#### [PROBLEM REQUIREMENTS]
Show each line of the entries below that contains the string "height". Matches must have the same case.

#### [DATA SUPPLIED]
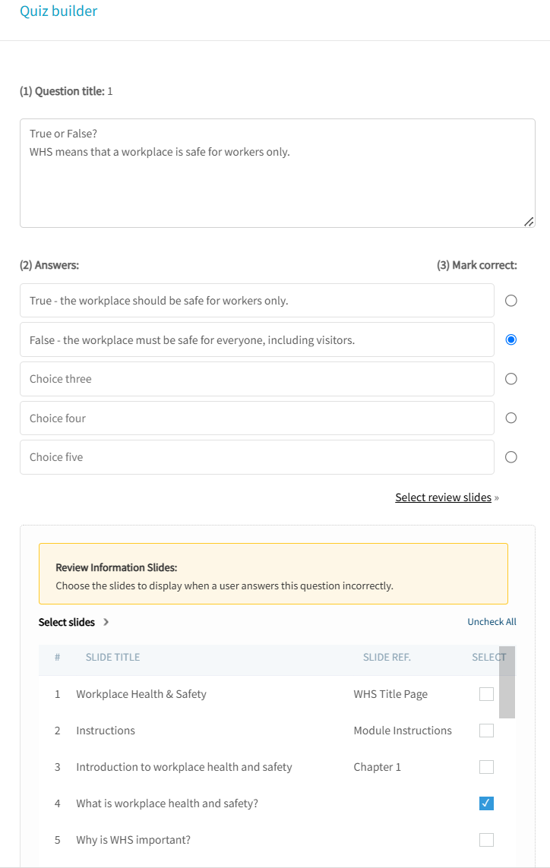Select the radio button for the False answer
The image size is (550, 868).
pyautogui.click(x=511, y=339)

--

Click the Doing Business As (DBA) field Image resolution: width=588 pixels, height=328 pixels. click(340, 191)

...

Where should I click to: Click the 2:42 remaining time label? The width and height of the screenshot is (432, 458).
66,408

#### [EXERCISE RESULT]
Click the Doing Business As (DBA) field Image resolution: width=588 pixels, height=328 pixels. click(340, 191)
Where should I click to: Click the 2:42 remaining time label? The width and height of the screenshot is (432, 458).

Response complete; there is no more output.